Si è suicidato in carcere, a Torino, Giuseppe Clemente, 44 anni, di Castelvetrano, insospettabile imprenditore che ebbe un ruolo preminente nei «gruppi di fuoco» dei corlonesi di Totò Riina nel trapanese, condannato all’ergastolo in via definitiva dalla Cassazione nel febbraio del 2004 insieme a Matteo Messina Denaro, ultimo padrino di Cosa Nostra ancora latitante, nell’ambito del maxi processo Omega.
Clemente si è suicidato, impiccandosi con un lenzuolo ad una finestra, in un bagno del reparto Sestante, la sezione di «osservazione e trattamento psichiatrico dei detenuti», dove era ricoverato dal febbraio scorso.

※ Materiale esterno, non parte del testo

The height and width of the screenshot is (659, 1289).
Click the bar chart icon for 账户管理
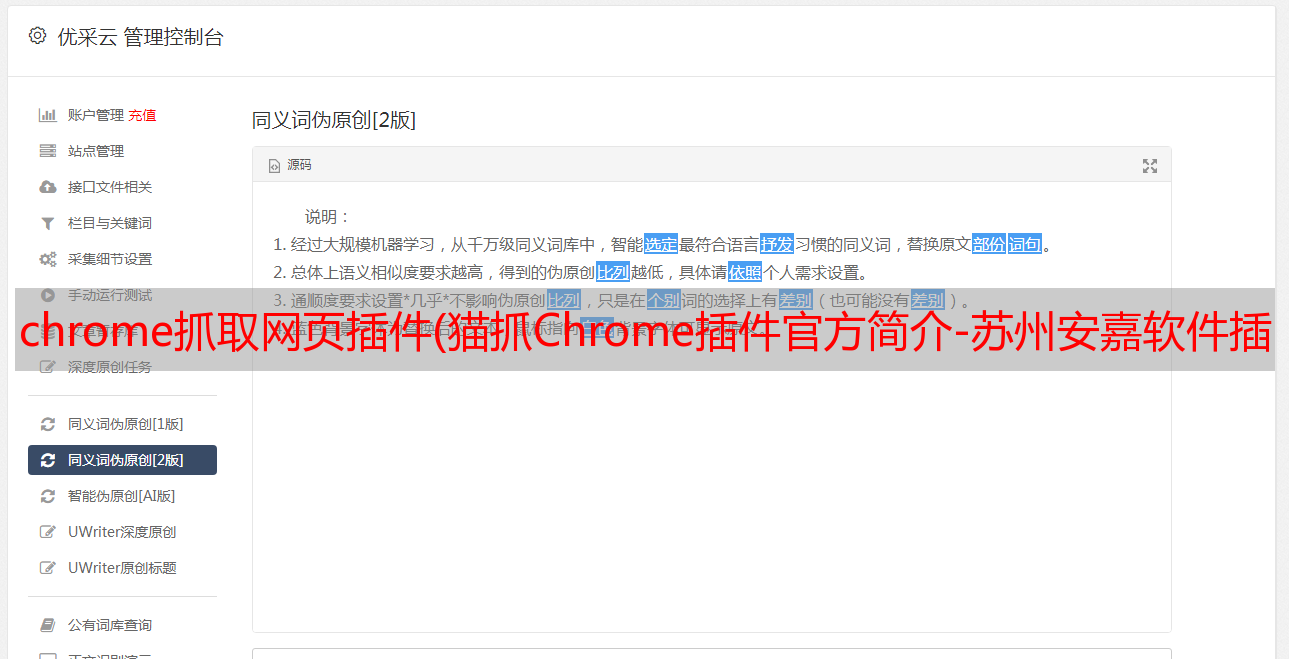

Soffriva di disturbi della personalità a causa di una forte depressione ma negli ultimi tempi sembrava stesse meglio e stava per essere dimesso. Aveva chiesto di andare agli arresti domiciliari ed era in attesa di una risposta dal Tribunale di Sorveglianza. Il suicidio è avvenuto nonostante il reparto fosse controllato da telecamere.

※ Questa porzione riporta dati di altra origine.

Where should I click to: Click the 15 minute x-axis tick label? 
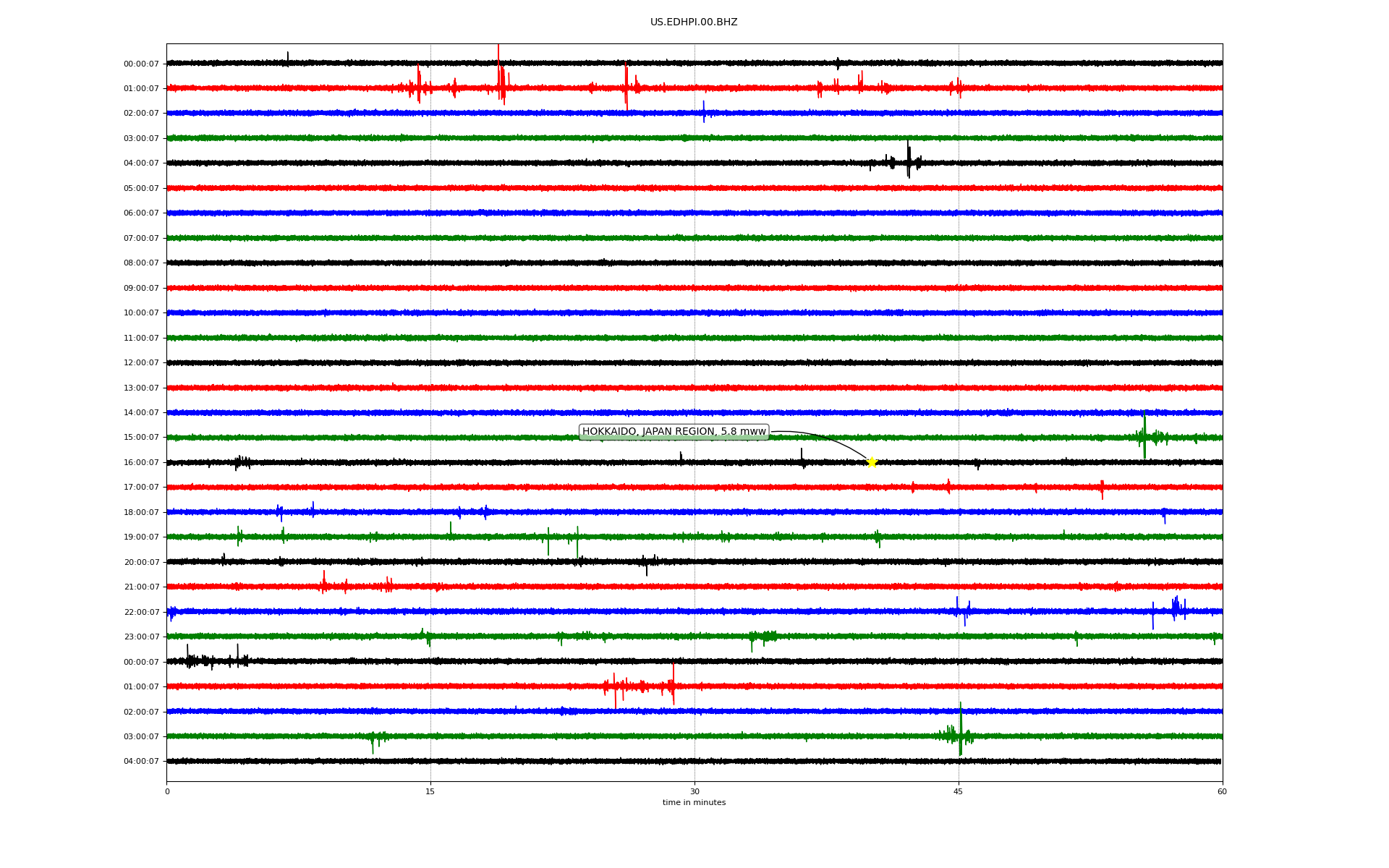430,791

L’ inchiesta che aveva portato all’ergastolo Giuseppe Clemente prese il via dalle dichiarazioni del collaboratore di giustizia Antonio Patti, affiliato alla famiglia mafiosa di Marsala. Le sue rivelazioni consentirono di fare luce su una sessantina di omicidi ordinati da Cosa nostra e commessi nel trapanese dal 1960 al 1990. Pino Clemente, l’ex sicario delle cosche trapanesi morto suicida in una sezione del carcere torinese, era indicato come esponente della mafia belicina e faceva parte del clan dei Messina Denaro capitanato prima dal vecchio boss Francesco e ora dal figlio Matteo.
Era stato condannato all’ergastolo per una serie di omicidi tra cui la «lupara bianca» di tre presunti mafiosi a Partanna (Tp) e l’uccisione dell’ imprenditore Giuseppa Piazza e dell’operaio Rosario Sciacca. Quest’ultimo era estraneo a fatti di mafia ed era un dipendete di Piazza.